Le laboratoire Auréa devrait proposer dès 2022 une prestation pour des analyses biologiques. « Les agriculteurs en ACS s’interrogent souvent sur la fertilité physique et biologique de leurs sols, affirme Matthieu Valé. Ils veulent des données objectives sur les impacts de leurs pratiques, concernant par exemple l’érosion ou la stabilité structurale. »

Avec le projet Agro-EcoSol, Auréa construit une offre de diagnostic et de conseil en partenariat avec Inrae et Arvalis. Des indicateurs analysables en routine dans les laboratoires renseigneront sur la MO labile (fraction facilement biodégradable, garde-manger des organismes vivants du sol), sur l’abondance et la diversité des microorganismes et de la faune du sol, et sur l’activité enzymatique liée aux cycles des nutriments. « Après les viticulteurs, des agriculteurs en système de rupture, notamment en ACS, commencent à utiliser les indicateurs biologiques, note l’expert d’Auréa. Avec d’ici plusieurs années la constitution d’un nouveau référentiel. »
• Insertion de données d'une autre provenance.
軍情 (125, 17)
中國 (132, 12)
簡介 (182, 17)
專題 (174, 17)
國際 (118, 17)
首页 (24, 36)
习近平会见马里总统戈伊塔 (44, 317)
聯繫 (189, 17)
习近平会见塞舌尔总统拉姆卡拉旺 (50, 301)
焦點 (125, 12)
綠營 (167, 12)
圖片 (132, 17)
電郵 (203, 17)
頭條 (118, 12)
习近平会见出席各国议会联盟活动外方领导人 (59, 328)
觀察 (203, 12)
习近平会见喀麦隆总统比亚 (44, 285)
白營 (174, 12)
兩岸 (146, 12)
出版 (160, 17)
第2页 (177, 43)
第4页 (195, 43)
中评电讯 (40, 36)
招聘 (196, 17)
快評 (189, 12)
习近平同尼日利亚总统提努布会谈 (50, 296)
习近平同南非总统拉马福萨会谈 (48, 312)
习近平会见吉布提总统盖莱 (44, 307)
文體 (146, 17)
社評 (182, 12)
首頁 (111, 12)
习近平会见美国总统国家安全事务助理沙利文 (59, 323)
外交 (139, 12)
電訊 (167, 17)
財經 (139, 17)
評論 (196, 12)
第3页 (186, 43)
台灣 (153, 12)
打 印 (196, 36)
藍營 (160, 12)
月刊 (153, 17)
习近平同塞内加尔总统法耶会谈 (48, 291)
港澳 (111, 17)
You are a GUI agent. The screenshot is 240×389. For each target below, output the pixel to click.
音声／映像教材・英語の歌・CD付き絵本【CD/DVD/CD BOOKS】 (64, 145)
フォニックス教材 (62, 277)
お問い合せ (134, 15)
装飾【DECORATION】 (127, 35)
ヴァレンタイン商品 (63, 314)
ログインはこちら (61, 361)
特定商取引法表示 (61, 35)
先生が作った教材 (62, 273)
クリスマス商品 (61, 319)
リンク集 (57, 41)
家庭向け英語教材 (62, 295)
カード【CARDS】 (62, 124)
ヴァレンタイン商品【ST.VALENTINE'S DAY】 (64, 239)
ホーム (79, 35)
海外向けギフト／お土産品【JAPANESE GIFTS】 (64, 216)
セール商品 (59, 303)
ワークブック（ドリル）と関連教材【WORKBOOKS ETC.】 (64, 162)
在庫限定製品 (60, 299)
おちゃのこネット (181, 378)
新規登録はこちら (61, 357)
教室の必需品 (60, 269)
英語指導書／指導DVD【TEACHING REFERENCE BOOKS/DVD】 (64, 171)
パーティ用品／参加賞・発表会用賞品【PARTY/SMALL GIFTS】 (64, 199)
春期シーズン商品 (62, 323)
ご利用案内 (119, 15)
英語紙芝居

De son côté, Agroleague a comparé les analyses proposées par 15 laboratoires européens et américains. Les analyses trop chères, trop complexes à analyser ou au contraire trop basiques ont été écartées. La communauté a finalement opté pour un laboratoire américain qui travaille avec de nombreux farmers en ACS et dispose d’un référentiel de données. Les analyses comprennent les paramètres classiques et la fertilité biologique du sol (activité biologique, disponibilité du carbone - lié et labile -, corrélée au taux d’argile). Elles estiment aussi la disponibilité de l’azote, celle des macro-éléments et des micro-éléments.
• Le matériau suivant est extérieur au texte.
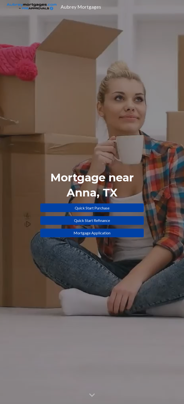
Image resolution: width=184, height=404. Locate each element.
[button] (92, 395)
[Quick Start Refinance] (91, 220)
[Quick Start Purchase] (91, 208)
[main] (92, 185)
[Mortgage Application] (91, 233)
« Si le sol fonctionne bien, les plantes sont moins malades. »

Mieux évaluer ces paramètres devrait permettre d’affiner le pilotage des cultures. « C’est la relation sol plante qui débloque le potentiel de rendement, affirme Loan Vacker. Si le sol fonctionne bien, les plantes sont moins malades. Nous pouvons réduire l’utilisation de fongicides ou d’insecticides sur colza par exemple. Avec des meilleurs rendements et des économies à la clé. »

(1) Interprétation de l’analyse de terre pour les grandes cultures et les prairies temporaires, Édition Arvalis.

Des analyses sur 10 centimètres pour plus de vigilance

Si l’analyse de sol sur 20 centimètres semble un bon compromis en ACS, réaliser une analyse sur un horizon plus superficiel a aussi son intérêt. Arvalis recommande une analyse sur les dix premiers centimètres pour la matière organique, le phosphore et le pH. Elle permettra de se constituer un référentiel d’interprétation en sol non travaillé. De plus, un pH ou une teneur en phosphore faible en surface peut constituer une alerte, même si la valeur est acceptable sur 20 centimètres.